TO DO — Starting at the line that contains "This screenshot has height=157, width=231.", return every line through the end of the data exactly, without pictures.
++++++++++++++++++++
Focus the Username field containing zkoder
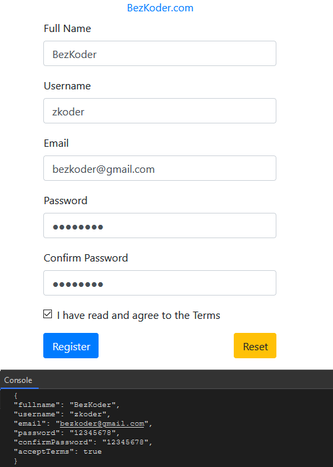Image resolution: width=333 pixels, height=467 pixels. tap(160, 111)
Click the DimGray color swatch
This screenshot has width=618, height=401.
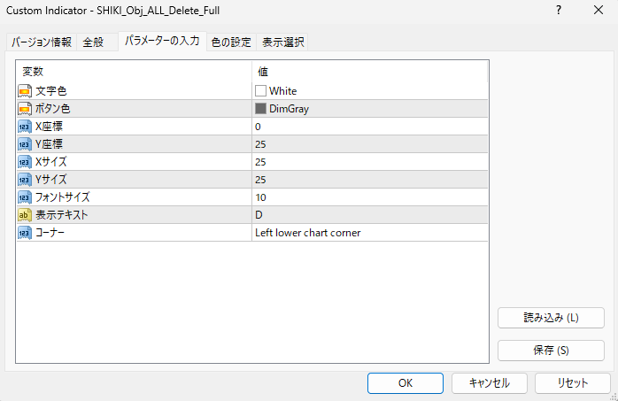pyautogui.click(x=261, y=109)
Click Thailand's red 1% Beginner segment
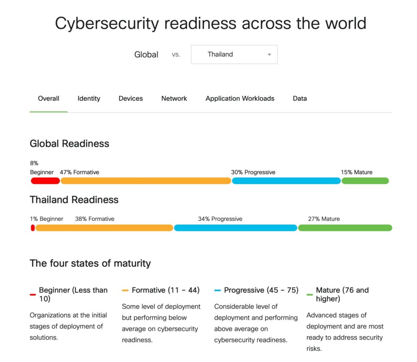The height and width of the screenshot is (362, 417). click(33, 228)
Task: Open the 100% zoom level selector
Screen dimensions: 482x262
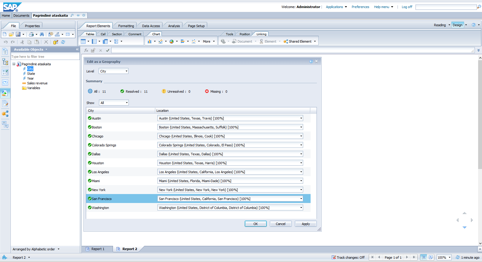Action: tap(444, 258)
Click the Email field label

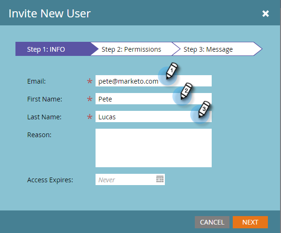pos(37,81)
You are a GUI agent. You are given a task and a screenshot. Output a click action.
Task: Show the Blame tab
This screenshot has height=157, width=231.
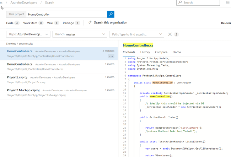coord(177,52)
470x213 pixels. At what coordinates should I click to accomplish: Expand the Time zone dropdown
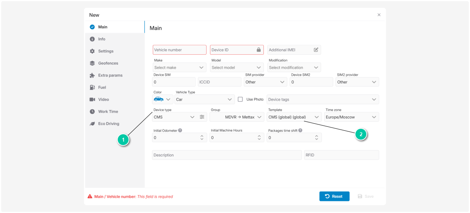[x=351, y=117]
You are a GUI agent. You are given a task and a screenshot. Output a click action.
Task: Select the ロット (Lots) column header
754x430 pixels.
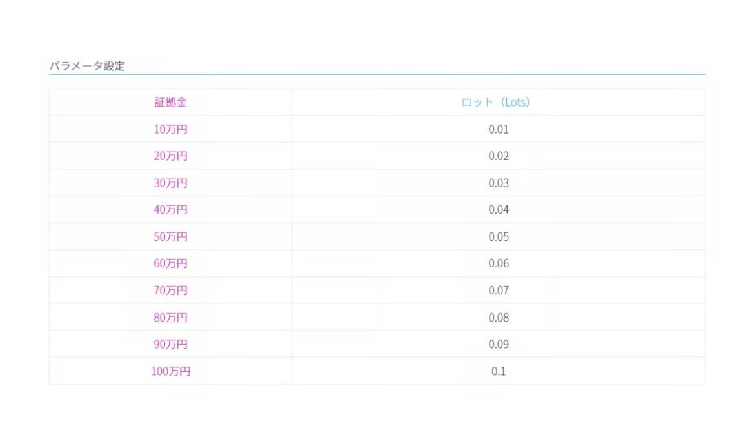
++++++++++++++++++++
THE ANSWER —
This screenshot has height=157, width=231.
coord(177,52)
470x213 pixels. At what coordinates should I click to accomplish: Expand the Time zone dropdown
[x=351, y=117]
You are a GUI agent. You are given a task and a screenshot. Output a click action.
Task: Select the ロット (Lots) column header
754x430 pixels.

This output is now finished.